*Problem statement*: Carry the Workplace Games interview below forward from its final line, writing what comes next in the same voice.

*Source text*:
◆ ◆ ◆

I caught up with her to talk about the Workplace Games campaign that she is supporting as well as how excited she is at the prospect of a home Games.

- You are backing The Workplace Games campaign so could you tell me a little bit about it?

I guess it is about promoting fun and activity at work - I have worked as manager consultant for a number of years and that balance in the workplace is something that is very important and something I definitely promote.

So it’s good to hear of organisations using the opportunity of 2012, which is what it is, to promote healthy and wellbeing - which ultimately results in a healthy workforce and a productive workforce.

- So how and why did you get involved with the campaign?

I have done some bits and pieces with Adecco over the last few years and it’s something that they have contacted me about recently.

I liked the idea and it promotes the right sort of things that I connect with anyway; being healthy, having that balance in life and things that promote well being generally and that is something that I am quite excited about. 

- And a lot of people won’t get a lot of chance to d a lot of physical exercise because of the demands of work and daily life so for anyone who struggles fitting in that exercise what advice would you give?

The one thing that I always remember is on those days when I really don’t want to go and do that training session because I am tired and I think ’if I just go home and sit on the sofa I will be much better off’ but I always feel good for doing exercise.

So when I get like that I remind myself that when I go and do it on my way home I am going to feel fantastic because you naturally produce hormones that make you feel better for it. So, for me, the there’s a great lesson in that if I have to persuade myself sometime to remember than then everyone will feel like that. 

But if you can think ‘I will feel good for it and I will want to do more because of it’ remembering that always makes me want to go and do that session - and it normally makes it a better session.

- The Paralympic Games are now less than a year away so how excited are you at the prospect of a home games?

I can’t wait for a home games! What is so exciting about it is we are an up and coming squad, only five of the players from Beijing are left in the squad so it will be a first Games for many of the girls.

I remember competing in Sydney and having some friends on the Australian team and subsequently talking to them when the bid for London was going in and they were saying ‘if you get it it will be this and it will be that.

I think that there are so many befits to it especially playing in front of a home crowd, we have had some of our best performances in front of home crowds. So I am really excited especially for my family and friends who won’t have to go half way around the world to see me; as long as I can get tickets!

- You have hinted that the squad is quite young so what kind of shape is the team in with only a few months to go and what needs to be done between now and the Games themselves?

◆ ◆ ◆

*Dataset excerpt*:
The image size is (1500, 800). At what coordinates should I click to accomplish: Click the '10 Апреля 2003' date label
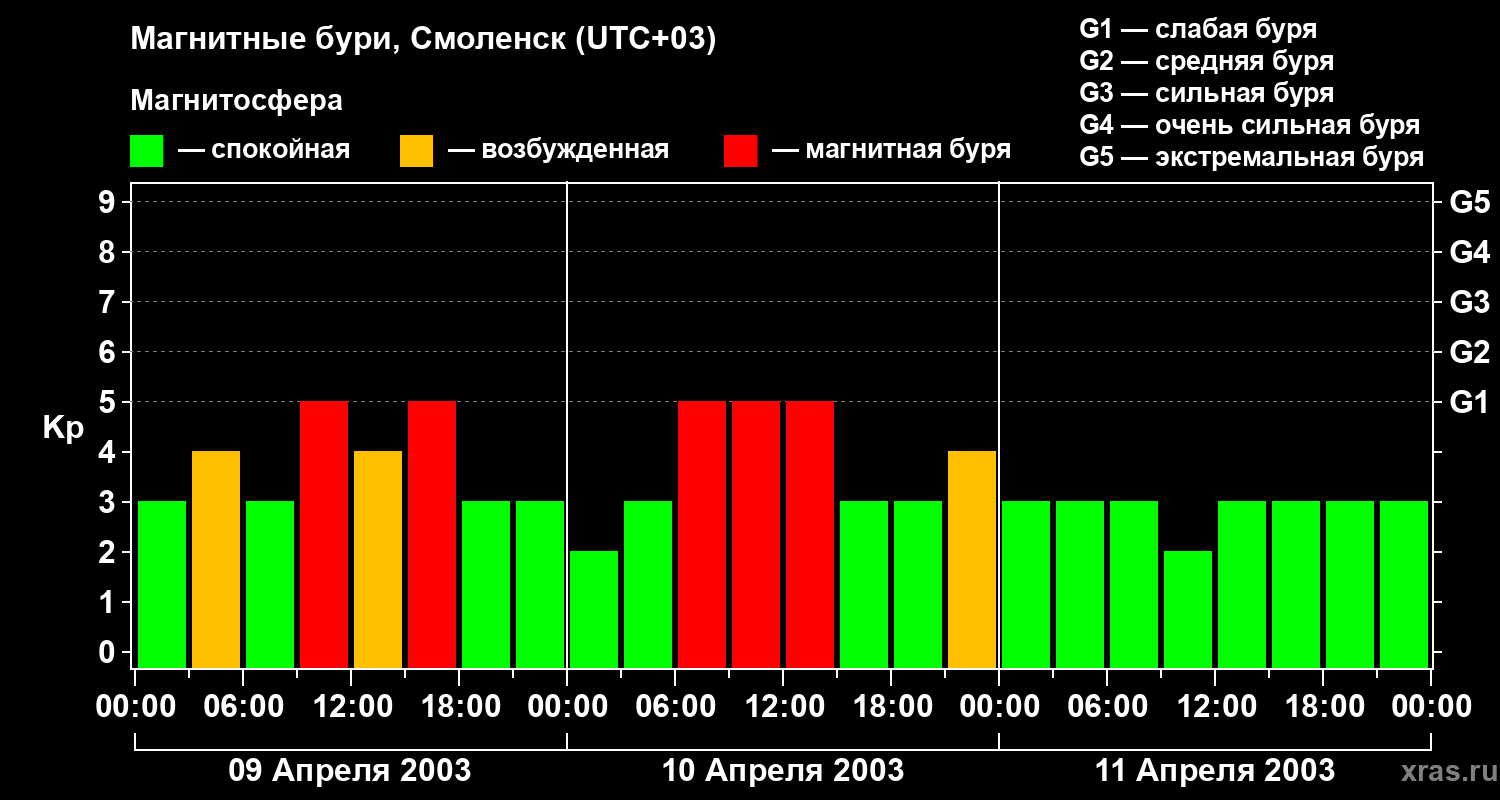783,771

◆ ◆ ◆

*Task result*:
We have had a good year this year we have really stepped up and beat some good teams. We have just been to the European Championships and we didn’t quite get the results that we had hoped for there but I think that a lot of learning will come out of that.

But I think that the mix of the squad and getting everyone up to speed will have benefited from that tournament, it is a big competition that people need to learn from.

But overall I would say that the squad is flying onwards and upwards - fitness is fantastic - the squad has this mix of young talent coming through that is very exciting to be on a squad with.
There are some young players who haven’t been playing very long but are showing real improvement and then there are experienced players in the team who have been there before - so that mix between the players is just an exciting environment to be in; I feel really motivated by it and they are a great crowd to be around.
 
- And what do you think are the chances of the squad in London?

The thing with wheelchair basketball the top eight teams in the world, or at least the top seven; as we sit in there, are so close and so competitive that it’s whoever turns up on the day - which actually makes it pretty exciting.

We are currently ranked sixth in the world and we could medal in London but we have to do game by game and focus on delivering what we control which is going out and playing our game - if we can do that in London and hold our belief together as a squad then you could well be seeing us on the podium.

But who knows because that is the nature of sport - but do have the best chance ever for the British women’s team of coming home with a medal.

We are hoping that we can go out there and deliver that and we are doing everything possible as a squad to work on the physical side of our game as the psychological side of the game to be able to deliver that in less than twelve months time. 

- This will be your fourth Olympics so how do you think that past experience will help you personally prepare for London?

It gives me the experience of being at a Games and all three of those were very different so I am not expecting London to be like anyone of them - in some ways that is a good thing because I haven’t just been to one and I am not going to expect it to be like Beijing it is going to be very different.

The thing to always remember is we are going to a basketball tournament so the court is the same size, the ring is the same height, it’s the same ball and we are going out to play by the same rules so it’s basketball that we are going to play. 

I think that is something that you have to remember and get into some of the newer players because there are a lot of distractions at a big competition like that and it is something that you get use to having been to them previously.

But at the end of the day you are there to play basketball and it doesn’t matter if it’s the Paralympics or at Stoke Mandeville; where I will be playing this weekend in front of two men and a dog.

There is also something about the excitement about it having been part of it before - in fact my excitement before Beijing was more than the excitement before Sydney; I was so hyped for it and I think that you just use than energy to be in the best shape and be the best prepared you possibly can.

- You were in a riding accident when you were 18 after less than a year you were in the GB squad playing for you country so how and why did you get into the sport so quickly?

Sport is a key part of rehabilitation for people with spinal injuries - if you back track the history of the Paralympics Games at Stoke Mandeville sixty odd years ago they were using sport to rehab spinal injuries during the Second World War; and that is where the Paralympic Games stared.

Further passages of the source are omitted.